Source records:
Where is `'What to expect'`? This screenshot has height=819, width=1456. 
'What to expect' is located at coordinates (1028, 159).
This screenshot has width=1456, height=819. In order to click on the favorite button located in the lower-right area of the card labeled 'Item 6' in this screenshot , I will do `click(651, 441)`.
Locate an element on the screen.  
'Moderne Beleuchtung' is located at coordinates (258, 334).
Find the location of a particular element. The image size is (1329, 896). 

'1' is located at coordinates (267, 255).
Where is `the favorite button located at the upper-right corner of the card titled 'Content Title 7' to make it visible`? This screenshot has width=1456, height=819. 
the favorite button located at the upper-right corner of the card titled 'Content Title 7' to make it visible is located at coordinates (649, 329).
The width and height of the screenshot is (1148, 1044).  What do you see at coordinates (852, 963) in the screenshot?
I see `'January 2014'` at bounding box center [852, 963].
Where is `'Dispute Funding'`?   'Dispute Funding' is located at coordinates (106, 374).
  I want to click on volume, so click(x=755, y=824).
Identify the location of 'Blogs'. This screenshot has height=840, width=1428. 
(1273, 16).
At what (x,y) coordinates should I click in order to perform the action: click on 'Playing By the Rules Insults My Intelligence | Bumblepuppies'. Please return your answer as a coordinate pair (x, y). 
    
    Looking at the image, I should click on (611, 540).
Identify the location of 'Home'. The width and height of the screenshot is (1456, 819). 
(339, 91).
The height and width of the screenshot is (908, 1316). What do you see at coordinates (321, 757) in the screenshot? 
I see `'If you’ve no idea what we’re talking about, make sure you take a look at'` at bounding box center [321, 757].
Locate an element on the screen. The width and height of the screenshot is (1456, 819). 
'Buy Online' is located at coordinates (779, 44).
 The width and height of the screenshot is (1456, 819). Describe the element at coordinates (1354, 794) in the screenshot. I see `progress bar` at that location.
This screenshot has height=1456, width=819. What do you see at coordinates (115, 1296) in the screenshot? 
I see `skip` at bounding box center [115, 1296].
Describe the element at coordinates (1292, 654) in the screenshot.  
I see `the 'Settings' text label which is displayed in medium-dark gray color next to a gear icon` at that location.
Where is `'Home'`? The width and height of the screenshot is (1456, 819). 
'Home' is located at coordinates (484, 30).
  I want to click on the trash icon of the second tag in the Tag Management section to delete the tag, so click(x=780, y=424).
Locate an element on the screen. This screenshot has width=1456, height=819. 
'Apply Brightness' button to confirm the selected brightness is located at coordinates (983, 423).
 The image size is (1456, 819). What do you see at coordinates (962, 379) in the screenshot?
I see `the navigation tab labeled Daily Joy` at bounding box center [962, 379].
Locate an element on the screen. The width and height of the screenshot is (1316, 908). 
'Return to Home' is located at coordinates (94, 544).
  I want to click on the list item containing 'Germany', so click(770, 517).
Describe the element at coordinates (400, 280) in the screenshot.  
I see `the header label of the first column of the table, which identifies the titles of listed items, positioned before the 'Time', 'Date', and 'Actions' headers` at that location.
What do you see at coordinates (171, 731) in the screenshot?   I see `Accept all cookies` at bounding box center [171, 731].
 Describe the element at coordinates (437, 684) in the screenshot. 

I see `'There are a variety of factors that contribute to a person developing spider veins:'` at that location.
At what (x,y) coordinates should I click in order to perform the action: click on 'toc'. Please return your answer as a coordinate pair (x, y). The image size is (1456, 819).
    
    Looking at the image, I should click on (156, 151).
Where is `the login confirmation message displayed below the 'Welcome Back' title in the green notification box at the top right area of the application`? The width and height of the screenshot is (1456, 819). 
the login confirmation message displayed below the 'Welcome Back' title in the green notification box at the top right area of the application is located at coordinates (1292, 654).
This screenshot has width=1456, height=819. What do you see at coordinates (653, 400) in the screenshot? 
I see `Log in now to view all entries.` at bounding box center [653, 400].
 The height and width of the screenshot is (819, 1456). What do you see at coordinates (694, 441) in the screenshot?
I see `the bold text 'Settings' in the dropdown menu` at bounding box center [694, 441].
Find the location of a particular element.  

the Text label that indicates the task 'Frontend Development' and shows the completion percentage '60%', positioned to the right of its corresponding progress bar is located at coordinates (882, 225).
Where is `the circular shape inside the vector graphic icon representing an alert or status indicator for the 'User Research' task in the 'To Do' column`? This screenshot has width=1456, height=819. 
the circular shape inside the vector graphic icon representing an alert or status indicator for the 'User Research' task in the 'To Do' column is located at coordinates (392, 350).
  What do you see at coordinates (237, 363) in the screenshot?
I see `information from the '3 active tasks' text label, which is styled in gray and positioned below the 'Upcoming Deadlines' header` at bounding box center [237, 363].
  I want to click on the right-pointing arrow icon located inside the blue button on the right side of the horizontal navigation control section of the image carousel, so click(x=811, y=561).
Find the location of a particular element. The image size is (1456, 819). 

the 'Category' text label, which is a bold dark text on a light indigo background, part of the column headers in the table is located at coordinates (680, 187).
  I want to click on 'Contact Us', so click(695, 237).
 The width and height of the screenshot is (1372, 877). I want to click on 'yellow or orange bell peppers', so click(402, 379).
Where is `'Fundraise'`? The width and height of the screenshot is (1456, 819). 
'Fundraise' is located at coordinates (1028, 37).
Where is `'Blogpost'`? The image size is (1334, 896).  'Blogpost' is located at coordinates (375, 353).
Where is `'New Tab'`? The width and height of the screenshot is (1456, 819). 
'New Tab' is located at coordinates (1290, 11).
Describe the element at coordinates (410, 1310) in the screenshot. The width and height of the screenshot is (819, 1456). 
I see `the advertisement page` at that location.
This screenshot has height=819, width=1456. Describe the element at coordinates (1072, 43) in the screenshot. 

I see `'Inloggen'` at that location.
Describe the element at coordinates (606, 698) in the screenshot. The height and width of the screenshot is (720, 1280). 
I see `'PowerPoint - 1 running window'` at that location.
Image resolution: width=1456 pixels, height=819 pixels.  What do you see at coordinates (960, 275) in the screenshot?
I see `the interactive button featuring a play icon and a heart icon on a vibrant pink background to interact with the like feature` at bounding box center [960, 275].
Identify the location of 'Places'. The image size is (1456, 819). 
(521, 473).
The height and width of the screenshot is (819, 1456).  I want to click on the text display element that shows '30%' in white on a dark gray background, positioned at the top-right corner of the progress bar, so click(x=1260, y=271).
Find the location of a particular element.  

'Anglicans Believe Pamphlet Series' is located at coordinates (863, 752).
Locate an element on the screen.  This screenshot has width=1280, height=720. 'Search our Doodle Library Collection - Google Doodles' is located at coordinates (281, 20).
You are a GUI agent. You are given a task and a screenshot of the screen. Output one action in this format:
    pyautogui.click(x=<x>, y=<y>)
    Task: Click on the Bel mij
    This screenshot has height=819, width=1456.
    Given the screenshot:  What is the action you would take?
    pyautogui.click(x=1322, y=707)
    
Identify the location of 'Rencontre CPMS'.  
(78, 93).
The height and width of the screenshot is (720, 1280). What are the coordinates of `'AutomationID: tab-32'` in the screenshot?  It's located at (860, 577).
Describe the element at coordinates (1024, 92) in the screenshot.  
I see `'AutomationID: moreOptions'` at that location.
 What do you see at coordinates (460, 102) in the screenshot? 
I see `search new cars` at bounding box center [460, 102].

● REQUIRED TASK
Write out all of the items again, replacing "Identify the location of" with "Find the position of" and keeping everything else the same.

● ANSWER TO THIS EXERCISE
Where is `'What to expect'`? This screenshot has height=819, width=1456. 
'What to expect' is located at coordinates (1028, 159).
This screenshot has width=1456, height=819. In order to click on the favorite button located in the lower-right area of the card labeled 'Item 6' in this screenshot , I will do `click(651, 441)`.
Locate an element on the screen.  
'Moderne Beleuchtung' is located at coordinates (258, 334).
Find the location of a particular element. The image size is (1329, 896). 

'1' is located at coordinates (267, 255).
Where is `the favorite button located at the upper-right corner of the card titled 'Content Title 7' to make it visible`? This screenshot has width=1456, height=819. 
the favorite button located at the upper-right corner of the card titled 'Content Title 7' to make it visible is located at coordinates (649, 329).
The width and height of the screenshot is (1148, 1044).  What do you see at coordinates (852, 963) in the screenshot?
I see `'January 2014'` at bounding box center [852, 963].
Where is `'Dispute Funding'`?   'Dispute Funding' is located at coordinates (106, 374).
  I want to click on volume, so click(x=755, y=824).
Find the position of 'Blogs'. This screenshot has height=840, width=1428. 
(1273, 16).
At what (x,y) coordinates should I click in order to perform the action: click on 'Playing By the Rules Insults My Intelligence | Bumblepuppies'. Please return your answer as a coordinate pair (x, y). 
    
    Looking at the image, I should click on (611, 540).
Find the position of 'Home'. The width and height of the screenshot is (1456, 819). 
(339, 91).
The height and width of the screenshot is (908, 1316). What do you see at coordinates (321, 757) in the screenshot? 
I see `'If you’ve no idea what we’re talking about, make sure you take a look at'` at bounding box center [321, 757].
Locate an element on the screen. The width and height of the screenshot is (1456, 819). 
'Buy Online' is located at coordinates (779, 44).
 The width and height of the screenshot is (1456, 819). Describe the element at coordinates (1354, 794) in the screenshot. I see `progress bar` at that location.
This screenshot has height=1456, width=819. What do you see at coordinates (115, 1296) in the screenshot? 
I see `skip` at bounding box center [115, 1296].
Describe the element at coordinates (1292, 654) in the screenshot.  
I see `the 'Settings' text label which is displayed in medium-dark gray color next to a gear icon` at that location.
Where is `'Home'`? The width and height of the screenshot is (1456, 819). 
'Home' is located at coordinates (484, 30).
  I want to click on the trash icon of the second tag in the Tag Management section to delete the tag, so click(x=780, y=424).
Locate an element on the screen. This screenshot has width=1456, height=819. 
'Apply Brightness' button to confirm the selected brightness is located at coordinates (983, 423).
 The image size is (1456, 819). What do you see at coordinates (962, 379) in the screenshot?
I see `the navigation tab labeled Daily Joy` at bounding box center [962, 379].
Locate an element on the screen. The width and height of the screenshot is (1316, 908). 
'Return to Home' is located at coordinates (94, 544).
  I want to click on the list item containing 'Germany', so click(770, 517).
Describe the element at coordinates (400, 280) in the screenshot.  
I see `the header label of the first column of the table, which identifies the titles of listed items, positioned before the 'Time', 'Date', and 'Actions' headers` at that location.
What do you see at coordinates (171, 731) in the screenshot?   I see `Accept all cookies` at bounding box center [171, 731].
 Describe the element at coordinates (437, 684) in the screenshot. 

I see `'There are a variety of factors that contribute to a person developing spider veins:'` at that location.
At what (x,y) coordinates should I click in order to perform the action: click on 'toc'. Please return your answer as a coordinate pair (x, y). The image size is (1456, 819).
    
    Looking at the image, I should click on (156, 151).
Where is `the login confirmation message displayed below the 'Welcome Back' title in the green notification box at the top right area of the application`? The width and height of the screenshot is (1456, 819). 
the login confirmation message displayed below the 'Welcome Back' title in the green notification box at the top right area of the application is located at coordinates (1292, 654).
This screenshot has width=1456, height=819. What do you see at coordinates (653, 400) in the screenshot? 
I see `Log in now to view all entries.` at bounding box center [653, 400].
 The height and width of the screenshot is (819, 1456). What do you see at coordinates (694, 441) in the screenshot?
I see `the bold text 'Settings' in the dropdown menu` at bounding box center [694, 441].
Find the location of a particular element.  

the Text label that indicates the task 'Frontend Development' and shows the completion percentage '60%', positioned to the right of its corresponding progress bar is located at coordinates (882, 225).
Where is `the circular shape inside the vector graphic icon representing an alert or status indicator for the 'User Research' task in the 'To Do' column`? This screenshot has width=1456, height=819. 
the circular shape inside the vector graphic icon representing an alert or status indicator for the 'User Research' task in the 'To Do' column is located at coordinates (392, 350).
  What do you see at coordinates (237, 363) in the screenshot?
I see `information from the '3 active tasks' text label, which is styled in gray and positioned below the 'Upcoming Deadlines' header` at bounding box center [237, 363].
  I want to click on the right-pointing arrow icon located inside the blue button on the right side of the horizontal navigation control section of the image carousel, so click(x=811, y=561).
Find the location of a particular element. The image size is (1456, 819). 

the 'Category' text label, which is a bold dark text on a light indigo background, part of the column headers in the table is located at coordinates (680, 187).
  I want to click on 'Contact Us', so click(695, 237).
 The width and height of the screenshot is (1372, 877). I want to click on 'yellow or orange bell peppers', so click(402, 379).
Where is `'Fundraise'`? The width and height of the screenshot is (1456, 819). 
'Fundraise' is located at coordinates (1028, 37).
Where is `'Blogpost'`? The image size is (1334, 896).  'Blogpost' is located at coordinates (375, 353).
Where is `'New Tab'`? The width and height of the screenshot is (1456, 819). 
'New Tab' is located at coordinates (1290, 11).
Describe the element at coordinates (410, 1310) in the screenshot. The width and height of the screenshot is (819, 1456). 
I see `the advertisement page` at that location.
This screenshot has height=819, width=1456. Describe the element at coordinates (1072, 43) in the screenshot. 

I see `'Inloggen'` at that location.
Describe the element at coordinates (606, 698) in the screenshot. The height and width of the screenshot is (720, 1280). 
I see `'PowerPoint - 1 running window'` at that location.
Image resolution: width=1456 pixels, height=819 pixels.  What do you see at coordinates (960, 275) in the screenshot?
I see `the interactive button featuring a play icon and a heart icon on a vibrant pink background to interact with the like feature` at bounding box center [960, 275].
Find the position of 'Places'. The image size is (1456, 819). 
(521, 473).
The height and width of the screenshot is (819, 1456).  I want to click on the text display element that shows '30%' in white on a dark gray background, positioned at the top-right corner of the progress bar, so click(x=1260, y=271).
Find the location of a particular element.  

'Anglicans Believe Pamphlet Series' is located at coordinates (863, 752).
Locate an element on the screen.  This screenshot has width=1280, height=720. 'Search our Doodle Library Collection - Google Doodles' is located at coordinates (281, 20).
You are a GUI agent. You are given a task and a screenshot of the screen. Output one action in this format:
    pyautogui.click(x=<x>, y=<y>)
    Task: Click on the Bel mij
    This screenshot has height=819, width=1456.
    Given the screenshot:  What is the action you would take?
    pyautogui.click(x=1322, y=707)
    
Find the position of 'Rencontre CPMS'.  
(78, 93).
The height and width of the screenshot is (720, 1280). What are the coordinates of `'AutomationID: tab-32'` in the screenshot?  It's located at (860, 577).
Describe the element at coordinates (1024, 92) in the screenshot.  
I see `'AutomationID: moreOptions'` at that location.
 What do you see at coordinates (460, 102) in the screenshot? 
I see `search new cars` at bounding box center [460, 102].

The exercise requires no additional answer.